О! да; он бросит его, мой дорогой Аттик, или я сильно заблуждаюсь. Его страх неописуем. Он думает только о том, чтобы бежать!..»
Так и написано: Nihil spectat nisi fugam!
Вот таков этот человек, с которым, по вашему мнению, я должен связать свою судьбу. Я знаю, что вы так думаете. Ну что же, я вижу, от кого мне бежать; к несчастью, я не вижу, за кем мне последовать.
Я произнес, говорите вы, памятные слова, когда сказал, что предпочел бы быть побежденным с Помпеем, чем победить с другими.
Да, но с тем Помпеем, каким он был, с тем Помпеем, каким он по крайней мере казался, а не с этим Помпеем, который бежит, не зная ни куда, ни почему, который бросил все, чем мы обладали, который покинул отечество и готов покинуть Италию. Я сказал это? ну что ж; тем хуже! Что сделано, то сделано. Я побежден.
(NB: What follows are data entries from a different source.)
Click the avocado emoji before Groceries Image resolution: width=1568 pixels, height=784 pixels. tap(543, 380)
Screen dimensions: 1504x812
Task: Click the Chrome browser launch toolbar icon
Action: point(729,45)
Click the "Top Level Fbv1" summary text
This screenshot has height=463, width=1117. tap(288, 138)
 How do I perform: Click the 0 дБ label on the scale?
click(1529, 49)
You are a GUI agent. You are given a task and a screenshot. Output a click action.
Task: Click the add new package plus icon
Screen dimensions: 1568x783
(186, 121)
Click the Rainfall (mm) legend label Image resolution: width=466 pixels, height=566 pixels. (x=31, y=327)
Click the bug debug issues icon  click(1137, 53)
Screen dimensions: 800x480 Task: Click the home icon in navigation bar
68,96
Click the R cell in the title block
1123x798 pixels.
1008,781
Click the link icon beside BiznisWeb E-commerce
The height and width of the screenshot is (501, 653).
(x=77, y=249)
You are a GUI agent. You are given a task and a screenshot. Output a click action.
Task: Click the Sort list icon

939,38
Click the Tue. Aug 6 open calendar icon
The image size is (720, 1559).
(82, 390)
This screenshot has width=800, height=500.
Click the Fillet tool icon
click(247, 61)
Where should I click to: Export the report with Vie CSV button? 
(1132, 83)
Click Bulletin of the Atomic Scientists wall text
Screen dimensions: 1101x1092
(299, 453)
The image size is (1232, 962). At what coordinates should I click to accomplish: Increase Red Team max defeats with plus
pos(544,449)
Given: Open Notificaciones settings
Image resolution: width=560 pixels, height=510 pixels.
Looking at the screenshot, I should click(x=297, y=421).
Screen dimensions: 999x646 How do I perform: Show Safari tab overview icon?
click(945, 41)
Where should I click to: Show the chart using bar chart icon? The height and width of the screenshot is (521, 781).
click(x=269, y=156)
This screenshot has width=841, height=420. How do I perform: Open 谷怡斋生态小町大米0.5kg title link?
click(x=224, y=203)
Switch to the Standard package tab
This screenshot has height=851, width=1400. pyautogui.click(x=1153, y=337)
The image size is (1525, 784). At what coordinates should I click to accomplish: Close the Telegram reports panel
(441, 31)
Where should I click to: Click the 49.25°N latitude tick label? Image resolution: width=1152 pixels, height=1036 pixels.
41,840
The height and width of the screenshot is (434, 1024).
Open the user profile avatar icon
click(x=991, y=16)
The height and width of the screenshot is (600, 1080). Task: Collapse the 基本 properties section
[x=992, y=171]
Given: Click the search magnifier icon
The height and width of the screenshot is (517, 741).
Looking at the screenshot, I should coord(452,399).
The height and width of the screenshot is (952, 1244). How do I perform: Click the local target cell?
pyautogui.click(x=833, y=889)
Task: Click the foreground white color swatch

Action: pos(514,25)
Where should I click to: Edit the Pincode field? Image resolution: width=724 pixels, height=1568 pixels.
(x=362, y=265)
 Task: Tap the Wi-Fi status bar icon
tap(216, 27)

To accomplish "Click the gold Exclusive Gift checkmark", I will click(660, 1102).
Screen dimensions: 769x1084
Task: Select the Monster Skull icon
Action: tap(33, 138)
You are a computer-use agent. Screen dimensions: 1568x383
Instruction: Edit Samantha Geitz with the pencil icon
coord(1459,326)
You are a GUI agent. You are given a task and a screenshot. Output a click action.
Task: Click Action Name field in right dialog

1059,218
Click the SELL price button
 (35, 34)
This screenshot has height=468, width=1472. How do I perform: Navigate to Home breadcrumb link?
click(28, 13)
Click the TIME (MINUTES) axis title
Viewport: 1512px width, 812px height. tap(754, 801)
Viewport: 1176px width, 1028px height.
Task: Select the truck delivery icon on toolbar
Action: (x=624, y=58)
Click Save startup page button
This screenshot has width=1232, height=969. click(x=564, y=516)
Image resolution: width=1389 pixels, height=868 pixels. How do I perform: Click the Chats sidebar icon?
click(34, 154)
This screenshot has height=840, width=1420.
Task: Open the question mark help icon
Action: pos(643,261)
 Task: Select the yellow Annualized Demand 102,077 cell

Впрочем, я никогда не привыкну ни видеть все эти вещи, которые я никогда бы не счел возможными, ни следовать за человеком, который отнял меня у моих близких и у меня самого.
Прощайте! я в подробностях извещу вас о том, что будет дальше».
Хотите знать, что было дальше? Читайте:
«Помпей отыскался.
О позор! о несчастье! поскольку, по мне, настоящее несчастье только в позоре; он забавлялся, возвеличивая Цезаря, и вот теперь он внезапно начинает бояться его и не хочет мира никакой ценой.
Но в то же время он, сказать по правде, совершенно не готовится к войне.
Вот он оставил Рим: он потерял Пицен по собственной вине, он позволяет загнать себя в Апулию, он собирается в Грецию; и никому ни слова прощания, ни единого объяснения по поводу столь важного и столь неожиданного решения.
Но вот ему пришло письмо от Домиция.
Он пишет тогда консулам: похоже, что чувство чести просыпается в нем.
Вы полагаете, что герой, вновь ставший самим собой, воскликнул:
– Я знаю, чего требуют долг и честь. Какое мне дело до опасности, если справедливость на моей стороне!
Полноте! прощай, честь! герой уже в пути, он спасается, он уже на пути к Брундизию. Говорят, что Домиций и все, кто были с ним, узнав об этом, сдались тому.
О скорбное дело! Я завершаю свое письмо: боль не дает мне продолжить его. Жду вестей от вас».
Как видите, Помпей нашелся: он бежит в сторону Брундизия.
О! вот он уже в Брундизии, то есть в самой крайней точке Италии. Взгляните, он пишет оттуда Цицерону:
Гней Великий, проконсул, Цицерону, императору!
«Получил ваше письмо; я рад за вас, если вы в добром здравии. В том, что вы мне говорите, я вновь узнал вашу старинную преданность Республике. Консулы прибыли к армии, которая у меня находится в Апулии; я заклинаю вас вашей достойной восхищения любовью к отечеству, которой вы никогда не изменяли, присоединиться к нам, затем, чтобы мы совместными решениями могли оказать помощь Республике в ее бедственном положении.
Следуйте Аппиевой дорогой и презжайте в Брундизий как можно скорее».